Saturday, December 25, 2010

On traditions, art and egos. A Messiah review.

It is Christmas Morning. We had our visit with the offspring a few weeks earlier and  will join a number of friends at someone's home later.  The pies for that gathering are made. We have unburdened ourselves of the whole gift-giving. We are just not doing it anymore and that is that. What a relief!


But one nice, stress-free Christmas tradition we enjoy is listening to Messiah on CBC. I have not been  a Christian since age 15, but love this music. We even remembered to turn it on at the beginning instead of stumbling on it halfway.


Alas, I am disappointed. The performance is off in some way. Something is missing.


Now I will be the first to admit that I am not a good judge of music. My dear father bequeathed me both his love of singing and his tin ear. This is more a gut feeling that something is not quite right. My husband, who is more musically literate, agrees. So we continue to listen, and we are trying to put our joint fingers, or rather ears, on WHY
we don't like this version.


To start with, the choirs are just too skimpy. We need more voices here! The solo voices are beautiful, no complaints there. But the orchestra is playing with a precise see-sawing quality that one associates with Bach, rather than the more swingy way of Handel.
There may be correct terms for what I am trying to say, but I don't know them.


My main complaint is this: the whole performance has an understated, cerebral feel to it.
Chris used the term mechanical.
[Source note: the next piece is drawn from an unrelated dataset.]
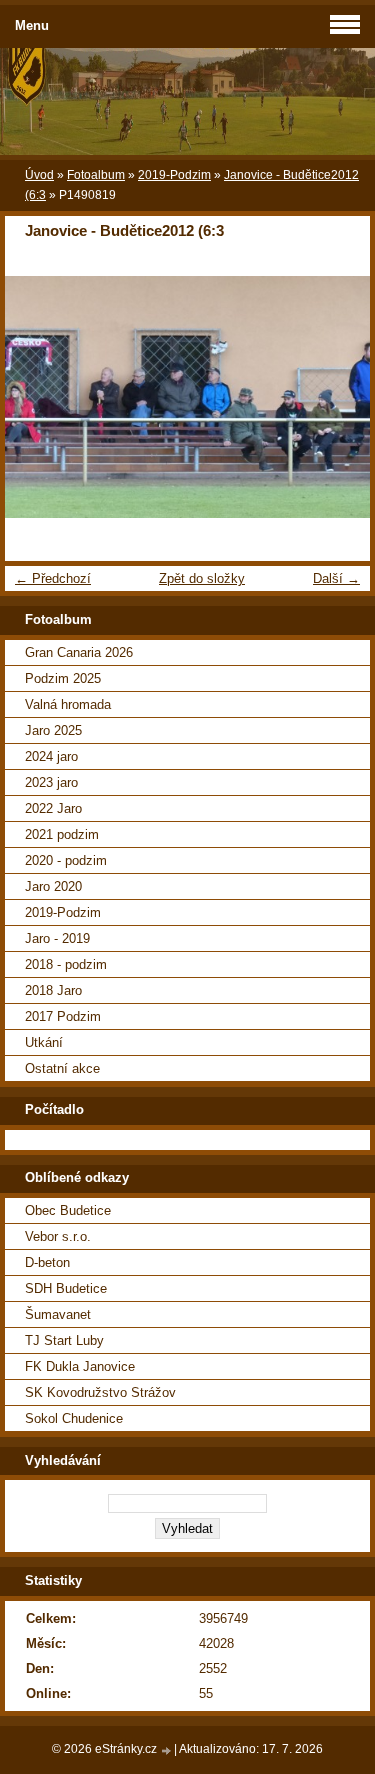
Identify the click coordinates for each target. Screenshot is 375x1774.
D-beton (47, 1262)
Yes. Controlled is another word that comes to mind.
We wondered if the conductor was trying  too hard to put his own stamp on the production. A performing artist doing a classic may want to tweak the work in order to be original. Was the conductor imposing his own ego on the music instead of allowing it to flow freely through him?
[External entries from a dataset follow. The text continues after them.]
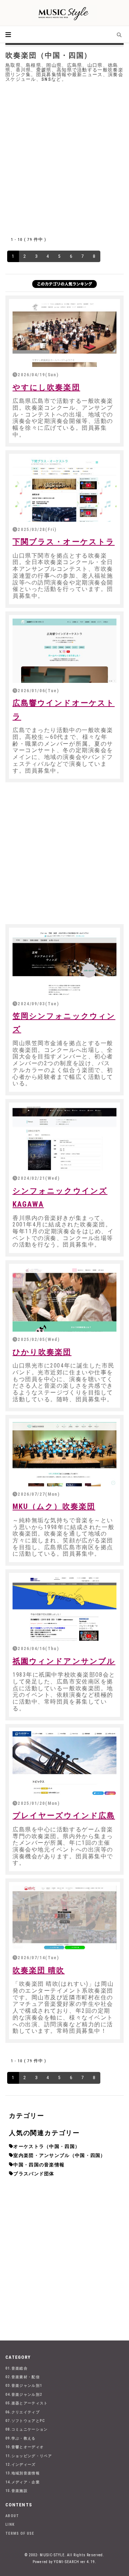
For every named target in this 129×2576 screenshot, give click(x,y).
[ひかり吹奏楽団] (64, 1299)
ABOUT (12, 2516)
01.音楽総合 (16, 2368)
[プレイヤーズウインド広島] (64, 1763)
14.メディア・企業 (22, 2482)
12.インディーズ (20, 2464)
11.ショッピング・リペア (28, 2456)
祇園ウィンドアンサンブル (64, 1661)
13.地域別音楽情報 (22, 2473)
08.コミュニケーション (26, 2429)
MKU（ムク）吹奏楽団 (54, 1506)
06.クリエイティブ (22, 2412)
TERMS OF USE (19, 2533)
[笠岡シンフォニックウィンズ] (64, 963)
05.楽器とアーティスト (26, 2403)
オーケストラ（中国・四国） (46, 2146)
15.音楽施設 (16, 2490)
We looked up the conductor. Kent Nagano, an American of Japanese origin, in charge of the Montreal Symphony Orchestra. Now that was interesting. It made us wonder if there was an influence of the Japanese minimalistic esthetic? You know, three pebbles and a piece of driftwood carefully placed on a stretch of sand raked just so? It has never appealed to me. Give me an English cottage garden, a riot of colour almost going wild.
The metaphors are getting mixed here, and anyway, this is a personal preference, not a value judgment.


The bottomline is that I felt as if the interpretation was coming between me and a favorite piece of music.


Next year I hope the Messiah will less subtle and more exuberant.